CADEN
I made it back through the forest. I made it past the car and the scent that came through that cracked window like a fist. I made it all the way to the packhouse, into clothes, down the stairs, into the hallway.
And then she looked up at me with those amber eyes and every wall I have been building and reinforcing for four solid years cracked straight through at the base.
I get them into my office. I manage the formalities. I run the pack invitation, say the words, and they each accept. The Iron Ridge bond settles over them one by one. When it reaches Zara, Tor goes quiet in my head, a deep and satisfied quiet, the way he goes when a thing he has been holding out for arrives.
She is pack now. She is inside our protection. Every instinct I have responds to that with one word.
Good.
I make myself look at the papers on my desk. I talk to Declan about the situation, the house we have prepared, the warrior program, practical things that I can manage. Marcus stands near the window and says exactly the right things at exactly the right times because that is his job and he is very good at it.
I mostly succeed at not watching her.
Then Lena appears in the doorway.
She was supposed to be asleep two hours ago. She is wearing the pink nightgown with the wolf printed across the front, and she is carrying Theodore, her stuffed bear, held against her chest with both arms.
"Daddy." She surveys the strangers in the room with the total confidence of someone who has never been wrong about a room before. "You said you would come read to me."
"I know, baby. Ten more minutes."
She considers this as a negotiating position. Then she looks at Zara the way small children look at things that interest them, directly and without any of the social buffer that adults build up over the years.
"Are you new?" she asks.
"Very new," Zara says. Her voice changes. The careful steadiness in it drops away and something easier comes through.
"What is your name?"
"Zara."
Lena turns the word over. "That is a good name." She walks into the room, past me, past Marcus, and comes to stand directly in front of Zara. She lifts the stuffed bear. "This is Theodore."

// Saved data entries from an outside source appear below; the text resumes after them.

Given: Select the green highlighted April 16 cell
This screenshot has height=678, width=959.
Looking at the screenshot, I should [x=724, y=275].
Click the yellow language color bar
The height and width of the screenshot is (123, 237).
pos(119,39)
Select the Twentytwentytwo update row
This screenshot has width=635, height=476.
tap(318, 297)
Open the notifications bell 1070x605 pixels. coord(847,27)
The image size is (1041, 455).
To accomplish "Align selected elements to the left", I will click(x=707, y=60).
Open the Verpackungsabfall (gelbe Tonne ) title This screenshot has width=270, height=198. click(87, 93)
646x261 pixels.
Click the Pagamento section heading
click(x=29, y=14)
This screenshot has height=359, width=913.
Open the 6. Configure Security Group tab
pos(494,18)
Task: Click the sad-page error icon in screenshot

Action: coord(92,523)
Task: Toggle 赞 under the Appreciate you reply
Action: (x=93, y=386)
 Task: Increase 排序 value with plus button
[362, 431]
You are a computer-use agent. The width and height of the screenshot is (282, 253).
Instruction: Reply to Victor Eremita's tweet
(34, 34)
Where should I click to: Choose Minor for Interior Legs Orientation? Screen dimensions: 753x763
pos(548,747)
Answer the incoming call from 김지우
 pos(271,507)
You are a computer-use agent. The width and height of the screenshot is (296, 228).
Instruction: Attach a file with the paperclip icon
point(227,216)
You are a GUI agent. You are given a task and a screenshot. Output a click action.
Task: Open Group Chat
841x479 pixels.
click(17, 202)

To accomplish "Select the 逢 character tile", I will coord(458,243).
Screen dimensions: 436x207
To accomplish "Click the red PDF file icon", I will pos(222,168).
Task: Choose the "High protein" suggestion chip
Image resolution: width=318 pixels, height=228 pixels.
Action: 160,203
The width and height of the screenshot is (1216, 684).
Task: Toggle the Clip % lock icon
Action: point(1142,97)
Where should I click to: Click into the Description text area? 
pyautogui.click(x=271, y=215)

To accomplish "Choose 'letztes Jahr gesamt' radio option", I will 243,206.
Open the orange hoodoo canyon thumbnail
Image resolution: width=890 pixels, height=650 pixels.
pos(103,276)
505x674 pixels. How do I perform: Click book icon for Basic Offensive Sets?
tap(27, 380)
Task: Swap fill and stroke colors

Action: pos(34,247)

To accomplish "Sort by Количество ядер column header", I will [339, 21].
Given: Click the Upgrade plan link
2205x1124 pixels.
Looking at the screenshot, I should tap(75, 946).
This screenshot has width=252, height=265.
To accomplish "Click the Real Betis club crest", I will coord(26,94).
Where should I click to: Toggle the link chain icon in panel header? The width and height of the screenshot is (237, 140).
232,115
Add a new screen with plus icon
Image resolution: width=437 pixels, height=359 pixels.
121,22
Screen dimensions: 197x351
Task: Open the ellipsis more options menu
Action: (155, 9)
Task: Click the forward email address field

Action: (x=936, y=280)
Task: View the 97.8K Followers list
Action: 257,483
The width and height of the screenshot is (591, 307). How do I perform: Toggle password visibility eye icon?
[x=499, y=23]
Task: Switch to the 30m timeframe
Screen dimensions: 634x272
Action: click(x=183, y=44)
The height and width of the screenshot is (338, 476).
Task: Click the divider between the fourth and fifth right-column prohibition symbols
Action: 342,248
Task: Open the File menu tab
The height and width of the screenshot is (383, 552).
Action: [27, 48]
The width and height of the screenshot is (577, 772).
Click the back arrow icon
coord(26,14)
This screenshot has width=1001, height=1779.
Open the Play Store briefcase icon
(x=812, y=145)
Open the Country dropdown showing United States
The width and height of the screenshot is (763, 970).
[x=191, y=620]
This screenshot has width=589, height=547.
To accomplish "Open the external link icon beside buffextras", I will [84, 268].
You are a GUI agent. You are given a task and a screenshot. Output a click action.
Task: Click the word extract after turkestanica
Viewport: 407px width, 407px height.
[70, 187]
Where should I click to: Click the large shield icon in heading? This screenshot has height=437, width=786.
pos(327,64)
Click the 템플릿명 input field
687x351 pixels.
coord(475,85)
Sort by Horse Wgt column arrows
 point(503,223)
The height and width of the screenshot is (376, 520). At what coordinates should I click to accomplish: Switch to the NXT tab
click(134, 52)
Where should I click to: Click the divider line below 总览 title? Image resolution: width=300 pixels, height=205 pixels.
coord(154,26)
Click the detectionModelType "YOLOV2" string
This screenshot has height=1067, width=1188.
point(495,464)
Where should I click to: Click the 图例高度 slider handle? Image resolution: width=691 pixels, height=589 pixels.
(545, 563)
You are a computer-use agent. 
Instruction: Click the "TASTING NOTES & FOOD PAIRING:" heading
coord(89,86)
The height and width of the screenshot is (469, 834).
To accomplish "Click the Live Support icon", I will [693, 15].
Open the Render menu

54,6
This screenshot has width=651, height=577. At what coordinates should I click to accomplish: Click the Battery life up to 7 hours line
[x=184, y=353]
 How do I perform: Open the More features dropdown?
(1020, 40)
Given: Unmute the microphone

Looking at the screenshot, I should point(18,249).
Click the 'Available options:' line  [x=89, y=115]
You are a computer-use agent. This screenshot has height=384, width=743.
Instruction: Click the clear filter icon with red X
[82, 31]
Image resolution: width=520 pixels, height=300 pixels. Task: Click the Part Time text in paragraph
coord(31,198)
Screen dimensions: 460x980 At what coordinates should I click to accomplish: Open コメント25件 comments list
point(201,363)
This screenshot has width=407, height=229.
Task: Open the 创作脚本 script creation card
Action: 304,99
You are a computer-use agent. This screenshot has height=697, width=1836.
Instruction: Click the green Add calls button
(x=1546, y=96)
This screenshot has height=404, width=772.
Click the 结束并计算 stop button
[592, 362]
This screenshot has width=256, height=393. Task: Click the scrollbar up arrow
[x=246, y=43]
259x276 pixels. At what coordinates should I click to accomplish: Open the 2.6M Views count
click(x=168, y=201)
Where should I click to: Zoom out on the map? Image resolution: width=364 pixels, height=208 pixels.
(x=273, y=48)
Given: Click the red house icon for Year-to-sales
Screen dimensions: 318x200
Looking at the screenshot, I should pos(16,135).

"Theodore looks very distinguished," Zara says, seriously.
Lena's whole face opens up. She climbs into Zara's lap without asking.
Zara goes still for one second. Then her arms come up around Lena with the careful, unhurried gentleness of someone who has held children before, and she looks down at her.
I look at my desk. I look at Marcus. Marcus has found something on the ceiling to study with great attention.
Declan Quinn is watching his daughter hold my daughter from the corner of the room. His expression is one I cannot read entirely, but the relief in it is plain.
"Lena," I say. "Time for bed."
"Five minutes."
"Three."
She accepts three. She settles deeper into Zara's lap and starts explaining Theodore's entire biography, which is long and almost entirely invented, and Zara listens to every word of it with full seriousness.
Tor is useless to me right now. He is sitting in my head making a sound I can only describe as contented and when I tell him to stop, he does not stop.
She is ours, he says. The hundredth time.
She is seventeen, I tell him. The hundredth time. She just fled a man who decided she belonged to him without asking. We are going to be a pack home and a safe place and nothing else until she is of age and can feel this herself. You understand me.
He goes quiet. Then: I understand. But it does not change what she is.
No, I agree. It does not.
I would rather build a wall around myself with both hands than be the second man to decide what Zara Quinn's future looks like without her consent.
Marcus materializes at my shoulder and says, low enough for only me: "The scout I sent to watch Redwood Hollow's border comm line checked in. Vance has been trying to reach the Quinn family's phones for three hours."
I turn my head just far enough to look at him.
"He will figure out they came here," Marcus says.
"Yes."
"He may push on it."
"He is welcome to try."
Marcus studies my face. He does the thing he does when he is deciding how much to say. "Is there anything I should know? About why this particular family matters in this particular way?"
Across the room, Lena has fallen asleep in Zara's lap. Zara has gone completely still to avoid disturbing her. The lamp is catching the amber in her eyes and turning it gold.
"Double the eastern patrol tonight," I say. "Put the Quinn family in the house closest to the packhouse on the east side."
Marcus follows my gaze. He looks back at me. His expression does not change.
"Marcus."
"Not one word," he says. "You have my word on it." He picks up his phone. "Eastern patrol doubled. East house for the Quinn family." He pauses. "Anything else?"
I look at Zara one more time. She feels it. She looks up and finds my eyes across the room. We hold that for a long moment.
Then she looks away first and her jaw tightens and she goes back to watching Lena sleep in her lap.
"That will be all," I say. "For now."